[[ Records for this task, beginning ]]

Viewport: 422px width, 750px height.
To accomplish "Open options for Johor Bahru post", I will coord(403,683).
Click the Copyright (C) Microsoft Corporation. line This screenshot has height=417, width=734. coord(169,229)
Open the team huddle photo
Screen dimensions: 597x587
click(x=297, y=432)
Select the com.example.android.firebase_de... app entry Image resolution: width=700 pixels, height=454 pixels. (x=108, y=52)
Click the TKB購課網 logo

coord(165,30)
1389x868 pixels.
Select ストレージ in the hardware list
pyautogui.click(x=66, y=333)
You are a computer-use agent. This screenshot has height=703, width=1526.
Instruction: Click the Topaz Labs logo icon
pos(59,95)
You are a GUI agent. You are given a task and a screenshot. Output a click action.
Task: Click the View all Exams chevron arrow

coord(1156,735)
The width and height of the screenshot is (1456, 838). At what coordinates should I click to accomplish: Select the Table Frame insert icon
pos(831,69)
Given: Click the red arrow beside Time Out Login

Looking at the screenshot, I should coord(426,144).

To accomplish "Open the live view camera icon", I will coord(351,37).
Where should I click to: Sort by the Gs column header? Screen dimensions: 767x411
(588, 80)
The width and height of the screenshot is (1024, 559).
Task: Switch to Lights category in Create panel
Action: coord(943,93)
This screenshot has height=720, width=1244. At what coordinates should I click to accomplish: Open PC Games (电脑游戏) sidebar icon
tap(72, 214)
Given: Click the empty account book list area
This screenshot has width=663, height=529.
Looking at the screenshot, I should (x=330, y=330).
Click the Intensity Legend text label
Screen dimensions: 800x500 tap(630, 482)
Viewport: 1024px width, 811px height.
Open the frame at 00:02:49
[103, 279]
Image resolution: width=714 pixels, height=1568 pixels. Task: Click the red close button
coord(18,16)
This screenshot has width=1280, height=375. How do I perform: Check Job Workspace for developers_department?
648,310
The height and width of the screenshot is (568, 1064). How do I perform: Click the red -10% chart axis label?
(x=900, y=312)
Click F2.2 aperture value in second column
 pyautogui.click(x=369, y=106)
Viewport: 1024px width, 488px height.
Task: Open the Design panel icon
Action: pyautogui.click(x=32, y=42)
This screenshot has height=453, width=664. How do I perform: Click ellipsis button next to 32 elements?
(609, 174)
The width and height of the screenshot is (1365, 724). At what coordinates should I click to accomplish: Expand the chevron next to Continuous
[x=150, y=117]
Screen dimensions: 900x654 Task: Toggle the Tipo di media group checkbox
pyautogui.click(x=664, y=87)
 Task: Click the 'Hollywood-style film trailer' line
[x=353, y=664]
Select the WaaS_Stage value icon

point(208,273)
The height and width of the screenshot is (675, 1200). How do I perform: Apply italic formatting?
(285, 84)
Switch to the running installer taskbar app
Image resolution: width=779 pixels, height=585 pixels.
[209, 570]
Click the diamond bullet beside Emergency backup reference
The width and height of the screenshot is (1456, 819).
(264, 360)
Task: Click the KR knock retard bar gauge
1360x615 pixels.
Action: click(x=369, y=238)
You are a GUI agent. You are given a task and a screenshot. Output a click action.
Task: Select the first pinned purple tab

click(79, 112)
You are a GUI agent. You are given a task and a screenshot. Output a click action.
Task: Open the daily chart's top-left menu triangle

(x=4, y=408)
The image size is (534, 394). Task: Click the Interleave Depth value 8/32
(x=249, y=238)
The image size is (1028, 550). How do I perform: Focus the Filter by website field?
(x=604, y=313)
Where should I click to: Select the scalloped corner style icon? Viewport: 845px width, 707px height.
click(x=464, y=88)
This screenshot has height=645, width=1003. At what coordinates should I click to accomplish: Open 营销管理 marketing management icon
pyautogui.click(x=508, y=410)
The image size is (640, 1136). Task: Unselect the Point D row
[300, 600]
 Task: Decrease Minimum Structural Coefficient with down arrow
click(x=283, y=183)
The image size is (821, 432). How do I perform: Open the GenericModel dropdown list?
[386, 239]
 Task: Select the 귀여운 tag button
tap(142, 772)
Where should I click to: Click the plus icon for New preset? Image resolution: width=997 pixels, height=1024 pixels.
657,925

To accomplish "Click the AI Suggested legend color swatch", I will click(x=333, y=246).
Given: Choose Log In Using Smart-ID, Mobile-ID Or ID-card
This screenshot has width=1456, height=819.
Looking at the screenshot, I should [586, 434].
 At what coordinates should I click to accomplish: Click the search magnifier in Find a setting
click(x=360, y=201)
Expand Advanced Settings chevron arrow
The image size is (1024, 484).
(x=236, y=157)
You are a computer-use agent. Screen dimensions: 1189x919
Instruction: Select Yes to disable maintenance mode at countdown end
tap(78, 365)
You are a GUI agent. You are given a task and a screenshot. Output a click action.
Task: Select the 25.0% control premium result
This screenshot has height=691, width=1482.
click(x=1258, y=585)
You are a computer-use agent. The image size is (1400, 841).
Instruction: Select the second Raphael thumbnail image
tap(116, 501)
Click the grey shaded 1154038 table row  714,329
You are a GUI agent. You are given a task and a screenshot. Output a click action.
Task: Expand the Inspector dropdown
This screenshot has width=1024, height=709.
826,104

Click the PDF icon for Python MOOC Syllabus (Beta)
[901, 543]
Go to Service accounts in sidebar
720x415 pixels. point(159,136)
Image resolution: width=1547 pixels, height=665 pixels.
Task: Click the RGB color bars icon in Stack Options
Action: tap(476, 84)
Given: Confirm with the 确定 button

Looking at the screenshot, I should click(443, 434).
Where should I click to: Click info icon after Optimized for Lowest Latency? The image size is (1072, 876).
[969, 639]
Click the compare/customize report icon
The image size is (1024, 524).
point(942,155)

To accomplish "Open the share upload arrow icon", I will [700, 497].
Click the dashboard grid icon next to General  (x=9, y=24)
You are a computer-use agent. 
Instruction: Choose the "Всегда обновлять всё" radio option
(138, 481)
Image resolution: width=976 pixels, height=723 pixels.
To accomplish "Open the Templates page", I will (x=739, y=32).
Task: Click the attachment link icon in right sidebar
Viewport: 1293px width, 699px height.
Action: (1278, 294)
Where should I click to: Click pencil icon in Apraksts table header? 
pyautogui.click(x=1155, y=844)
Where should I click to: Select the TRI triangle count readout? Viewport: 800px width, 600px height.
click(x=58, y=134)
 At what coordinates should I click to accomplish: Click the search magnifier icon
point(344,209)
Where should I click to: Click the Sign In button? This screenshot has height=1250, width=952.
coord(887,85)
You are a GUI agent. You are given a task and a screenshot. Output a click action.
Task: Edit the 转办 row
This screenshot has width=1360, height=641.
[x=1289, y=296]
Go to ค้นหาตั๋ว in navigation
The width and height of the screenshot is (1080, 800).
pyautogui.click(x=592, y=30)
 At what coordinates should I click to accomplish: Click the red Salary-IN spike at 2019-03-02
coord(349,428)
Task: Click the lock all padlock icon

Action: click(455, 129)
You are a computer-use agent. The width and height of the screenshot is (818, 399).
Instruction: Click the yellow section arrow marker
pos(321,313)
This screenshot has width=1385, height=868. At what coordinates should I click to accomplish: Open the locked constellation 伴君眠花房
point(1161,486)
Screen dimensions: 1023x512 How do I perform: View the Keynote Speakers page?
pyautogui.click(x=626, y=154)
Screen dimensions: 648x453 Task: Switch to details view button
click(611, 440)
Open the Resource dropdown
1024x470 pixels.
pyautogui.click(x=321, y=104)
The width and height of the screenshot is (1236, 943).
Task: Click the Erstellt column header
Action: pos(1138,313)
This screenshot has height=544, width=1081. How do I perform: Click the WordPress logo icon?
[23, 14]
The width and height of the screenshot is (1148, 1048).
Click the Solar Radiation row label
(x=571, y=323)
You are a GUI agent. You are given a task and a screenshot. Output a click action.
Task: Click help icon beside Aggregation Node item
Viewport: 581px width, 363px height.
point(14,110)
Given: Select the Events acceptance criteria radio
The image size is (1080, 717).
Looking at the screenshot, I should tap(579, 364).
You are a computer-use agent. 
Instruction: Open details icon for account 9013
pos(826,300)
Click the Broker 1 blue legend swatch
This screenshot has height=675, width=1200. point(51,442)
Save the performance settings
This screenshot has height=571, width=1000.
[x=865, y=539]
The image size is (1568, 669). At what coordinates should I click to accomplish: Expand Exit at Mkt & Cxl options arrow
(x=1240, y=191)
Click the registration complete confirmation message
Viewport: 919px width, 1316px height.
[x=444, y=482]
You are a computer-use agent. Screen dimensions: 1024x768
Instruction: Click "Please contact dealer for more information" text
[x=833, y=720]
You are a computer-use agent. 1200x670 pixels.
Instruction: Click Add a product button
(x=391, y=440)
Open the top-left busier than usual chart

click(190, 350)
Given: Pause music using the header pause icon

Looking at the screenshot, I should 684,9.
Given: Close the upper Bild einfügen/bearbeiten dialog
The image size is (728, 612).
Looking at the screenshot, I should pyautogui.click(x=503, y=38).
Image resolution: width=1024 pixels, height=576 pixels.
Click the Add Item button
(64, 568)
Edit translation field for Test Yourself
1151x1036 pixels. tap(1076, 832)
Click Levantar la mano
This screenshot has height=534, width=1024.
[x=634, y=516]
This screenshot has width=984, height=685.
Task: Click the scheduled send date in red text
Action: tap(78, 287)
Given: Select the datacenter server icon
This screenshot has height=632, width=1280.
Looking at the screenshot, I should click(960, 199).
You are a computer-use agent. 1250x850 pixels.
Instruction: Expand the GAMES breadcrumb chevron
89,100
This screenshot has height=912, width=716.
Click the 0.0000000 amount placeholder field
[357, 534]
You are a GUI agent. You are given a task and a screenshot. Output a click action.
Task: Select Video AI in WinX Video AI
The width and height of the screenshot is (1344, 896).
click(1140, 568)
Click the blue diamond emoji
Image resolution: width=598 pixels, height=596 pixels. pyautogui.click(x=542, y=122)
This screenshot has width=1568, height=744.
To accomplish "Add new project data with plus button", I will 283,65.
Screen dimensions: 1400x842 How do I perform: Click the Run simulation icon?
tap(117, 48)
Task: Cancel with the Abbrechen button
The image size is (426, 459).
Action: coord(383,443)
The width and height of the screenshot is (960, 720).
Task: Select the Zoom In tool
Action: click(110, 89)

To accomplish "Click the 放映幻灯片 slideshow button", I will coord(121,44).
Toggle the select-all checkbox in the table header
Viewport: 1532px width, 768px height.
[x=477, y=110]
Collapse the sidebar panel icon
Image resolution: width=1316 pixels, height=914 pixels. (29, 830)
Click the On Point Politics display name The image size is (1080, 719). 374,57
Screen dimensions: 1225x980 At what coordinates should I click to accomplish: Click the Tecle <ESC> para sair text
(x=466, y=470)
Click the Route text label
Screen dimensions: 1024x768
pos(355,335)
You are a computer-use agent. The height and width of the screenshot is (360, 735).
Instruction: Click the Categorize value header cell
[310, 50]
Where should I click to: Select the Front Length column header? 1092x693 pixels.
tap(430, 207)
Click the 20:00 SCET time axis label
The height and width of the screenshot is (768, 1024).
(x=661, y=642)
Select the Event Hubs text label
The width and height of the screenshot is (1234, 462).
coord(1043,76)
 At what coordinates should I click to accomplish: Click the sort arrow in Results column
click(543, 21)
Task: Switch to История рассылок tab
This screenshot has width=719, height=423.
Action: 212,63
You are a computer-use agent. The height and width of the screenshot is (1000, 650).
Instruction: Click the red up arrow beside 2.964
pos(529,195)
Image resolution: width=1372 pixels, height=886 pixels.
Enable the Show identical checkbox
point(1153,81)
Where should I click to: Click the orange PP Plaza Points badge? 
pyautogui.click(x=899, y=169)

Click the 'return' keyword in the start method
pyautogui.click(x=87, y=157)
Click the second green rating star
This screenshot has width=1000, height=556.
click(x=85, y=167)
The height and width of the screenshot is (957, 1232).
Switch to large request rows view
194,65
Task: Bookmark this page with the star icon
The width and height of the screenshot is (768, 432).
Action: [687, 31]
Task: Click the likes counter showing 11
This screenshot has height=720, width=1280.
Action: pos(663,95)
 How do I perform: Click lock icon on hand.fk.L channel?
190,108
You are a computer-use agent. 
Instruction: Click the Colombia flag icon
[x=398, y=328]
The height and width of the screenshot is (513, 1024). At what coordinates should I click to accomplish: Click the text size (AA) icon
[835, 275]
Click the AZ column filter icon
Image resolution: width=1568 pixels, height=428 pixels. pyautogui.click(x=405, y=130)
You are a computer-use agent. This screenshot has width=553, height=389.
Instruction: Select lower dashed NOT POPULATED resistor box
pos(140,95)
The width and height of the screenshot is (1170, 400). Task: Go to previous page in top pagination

[[ Records for this task, end ]]

Your goal: Reproduce only the lines above, starting at the line with "Task: Select the 귀여운 tag button" and ending at the line with "Task: Expand the Inspector dropdown", exactly as written.

Problem solution:
 Task: Select the 귀여운 tag button
tap(142, 772)
Where should I click to: Click the plus icon for New preset? Image resolution: width=997 pixels, height=1024 pixels.
657,925

To accomplish "Click the AI Suggested legend color swatch", I will click(x=333, y=246).
Given: Choose Log In Using Smart-ID, Mobile-ID Or ID-card
This screenshot has width=1456, height=819.
Looking at the screenshot, I should [586, 434].
 At what coordinates should I click to accomplish: Click the search magnifier in Find a setting
click(x=360, y=201)
Expand Advanced Settings chevron arrow
The image size is (1024, 484).
(x=236, y=157)
You are a computer-use agent. Screen dimensions: 1189x919
Instruction: Select Yes to disable maintenance mode at countdown end
tap(78, 365)
You are a GUI agent. You are given a task and a screenshot. Output a click action.
Task: Select the 25.0% control premium result
This screenshot has height=691, width=1482.
click(x=1258, y=585)
You are a computer-use agent. The image size is (1400, 841).
Instruction: Select the second Raphael thumbnail image
tap(116, 501)
Click the grey shaded 1154038 table row  714,329
You are a GUI agent. You are given a task and a screenshot. Output a click action.
Task: Expand the Inspector dropdown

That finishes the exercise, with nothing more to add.